Data from a pointing dataset:
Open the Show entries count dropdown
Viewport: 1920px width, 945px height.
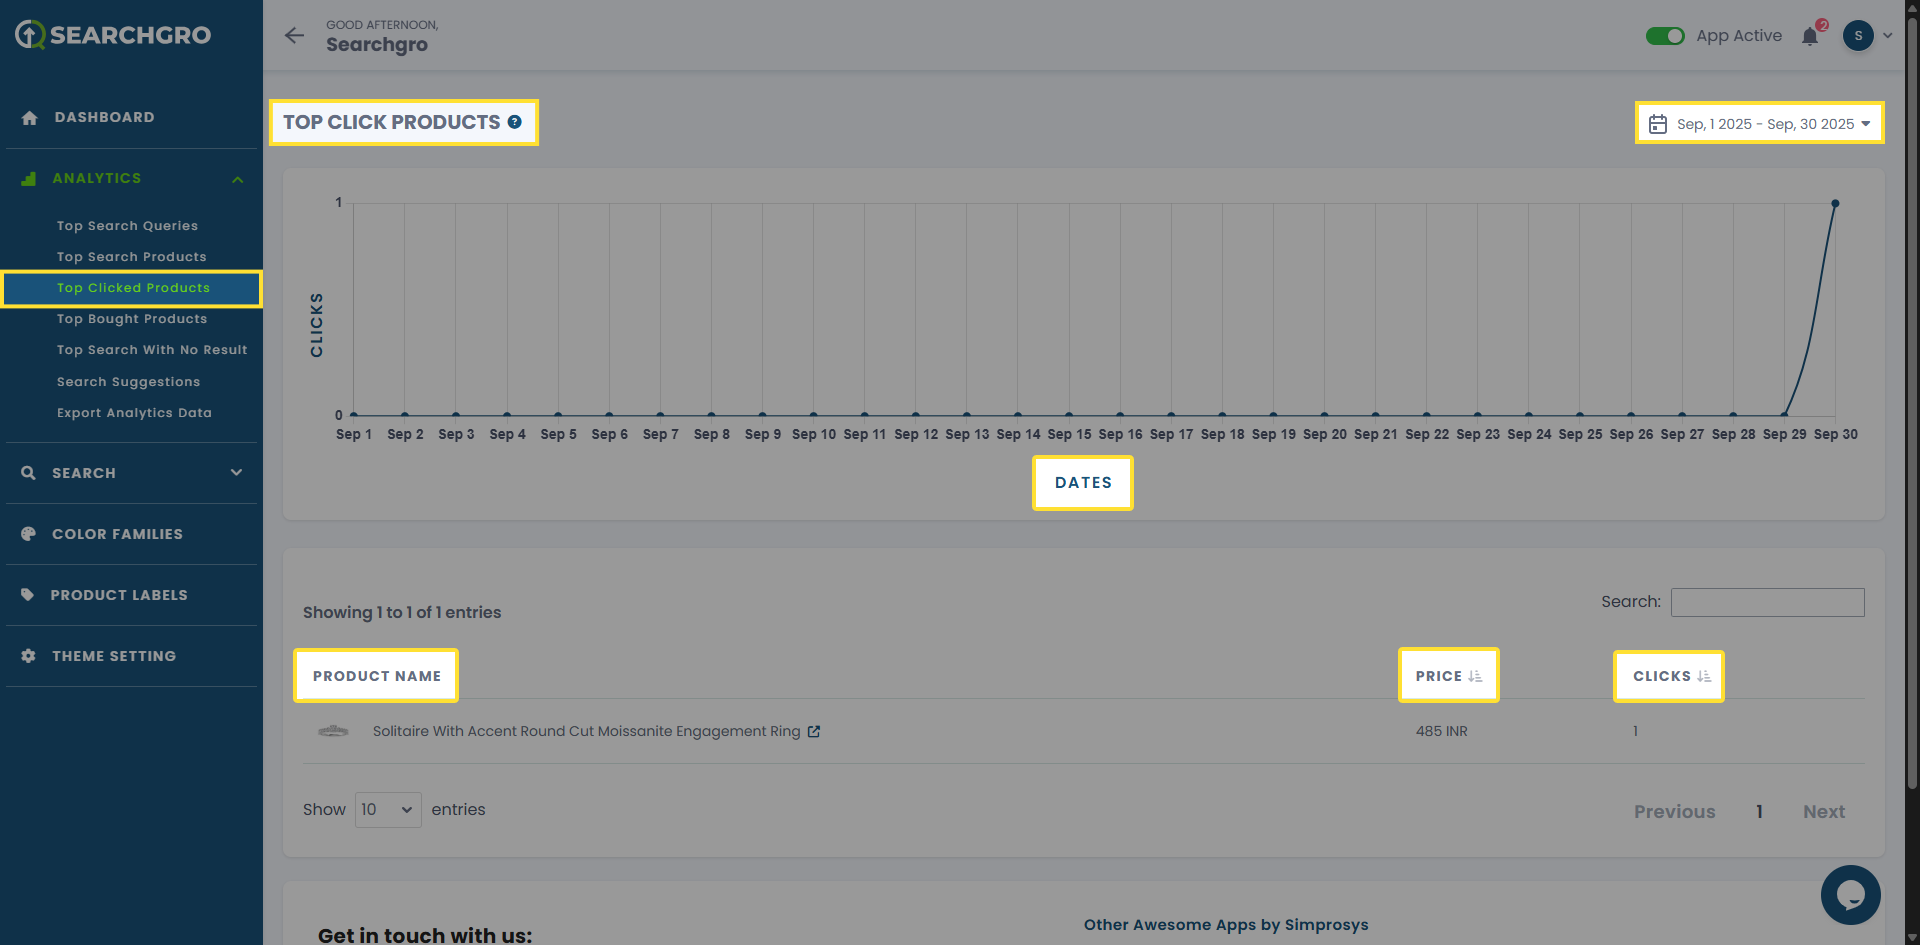click(387, 810)
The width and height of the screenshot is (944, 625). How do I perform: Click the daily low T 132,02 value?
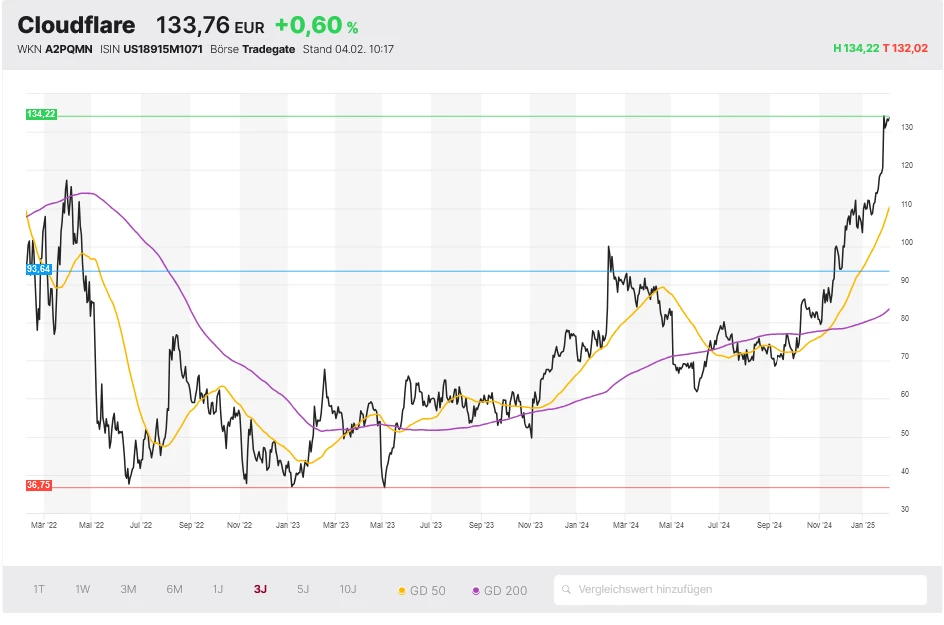(905, 48)
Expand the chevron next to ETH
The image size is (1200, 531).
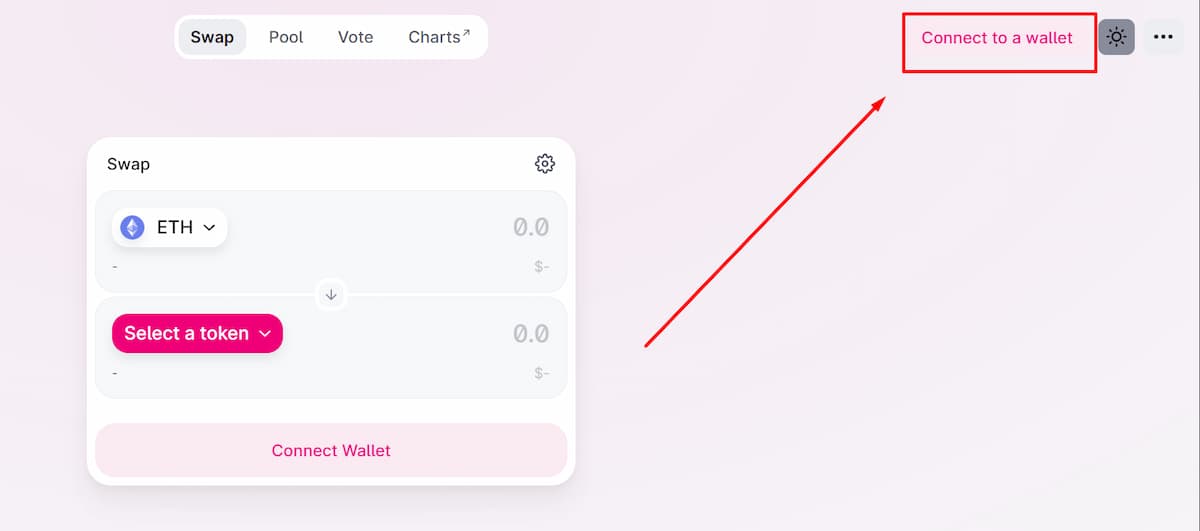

Instruction:
Rewrite the data above, changing "chevron" to "arrow" and keeping everything else the same. Leave out the pictures.

Response:
Open the Show entries count dropdown
Viewport: 1920px width, 945px height.
click(387, 810)
The width and height of the screenshot is (944, 625). How do I perform: Click the daily low T 132,02 value?
(905, 48)
Expand the arrow next to ETH
The image size is (1200, 531).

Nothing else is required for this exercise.